Despite a similar vote in November 2012 —which resulted in a lawsuit against the municipality by a development corporation and a group of residents who live near the proposed expansion — council, on the advice of the municipality's solicitor and insurance company, initiated a new ordinance that they feel will stand up better to legal scrutiny.
One of the linchpins of the suit brought by the Chatelain Corporation and several residents is that in the November 2012 vote, council approved a straightforward zoning amendment, while the request made by property owners Joseph and Enrichetta D'Andrea was for a curative amendment.
At council's July 15 meeting, the D'Andrea's attorney, Thomas Ayoob, said his clients had reached an agreement with residents involved in the lawsuit and others in the neighborhood. That agreement was presented to council, but the copy on file in the municipal planning office does not contain any signatures.
Greg Swatchick of Penn Hills, who is a party to the lawsuit and has been fighting the D'Andrea's expansion plans since the mid-'90s, said the agreement was presented to him literally 10 minutes before council's meeting began, and Swatchick said the attorney representing Chatelain and the residents, Jonathan Kamin, told him that if any residents objected to the re-zoning, the D'Andreas would back out of the agreement.

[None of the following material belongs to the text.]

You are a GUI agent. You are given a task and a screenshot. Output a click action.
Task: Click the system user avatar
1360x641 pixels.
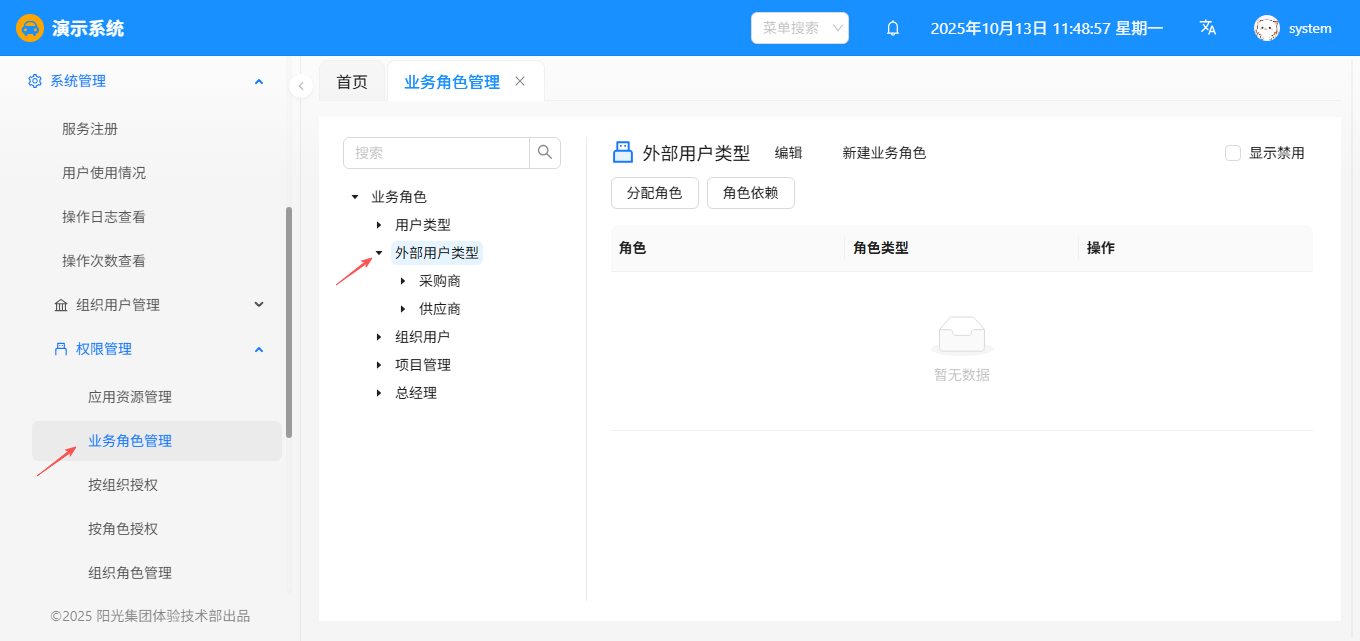[1267, 28]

“We felt all jammed up,” Swatchick said. “(Kamin) said that we had to accept it. If we opposed it or even mentioned the word ‘agreement' or mentioned the deal, the deal blows up.”

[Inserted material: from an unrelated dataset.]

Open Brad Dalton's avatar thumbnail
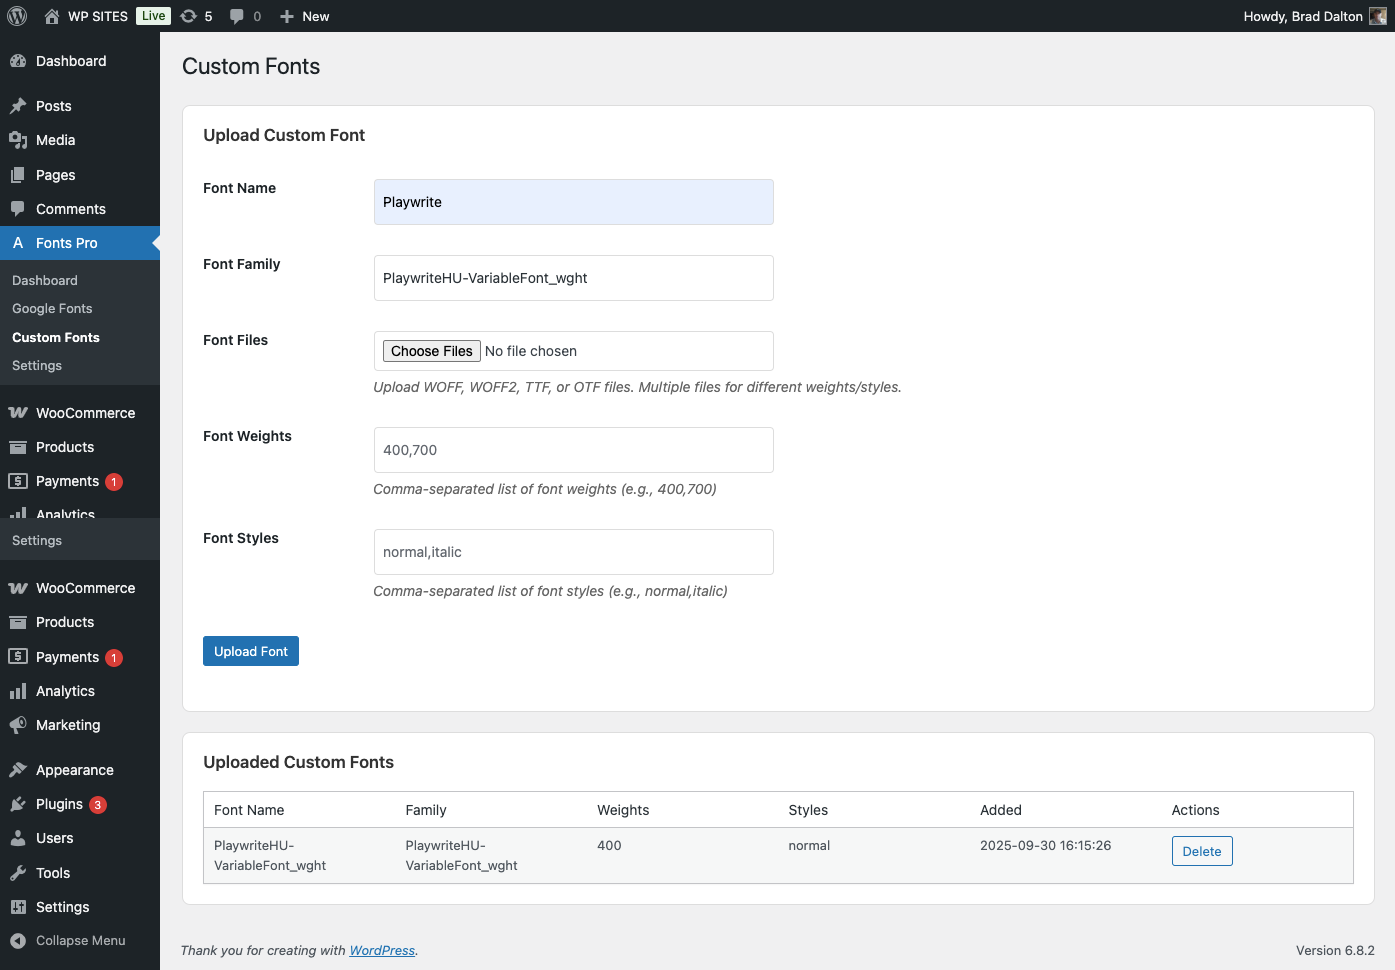1395x970 pixels. tap(1377, 16)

The agreement, on file at the Penn Hills Planning Department, includes among its provisions:
• There shall be no limitation on the number of structures that can be built on the property.

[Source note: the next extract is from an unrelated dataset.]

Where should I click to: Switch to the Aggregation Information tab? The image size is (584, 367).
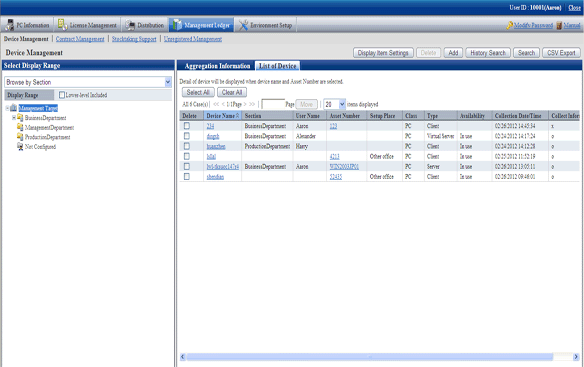[x=217, y=66]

• Any resident who signs on agrees that they will “not object to any plans of the developer to improve the property so long as said plans comport with the developer's covenants ... for the purpose of the agreement, ‘object' or ‘objection' means the participation at any public meetings or hearings and/or the filing of any legal challenges to approvals granted by Penn Hills or any other applicable governmental authority or the funding of other parties who object to the developer's plans.”
• The residents agree to settle and discontinue the pending litigation.
In addition to the lawsuit, an appeal of council's November 2012 decision to the Penn Hills Zoning Hearing Board is scheduled to take place July 24.
Neither Kamin nor Ayoob returned calls seeking comment.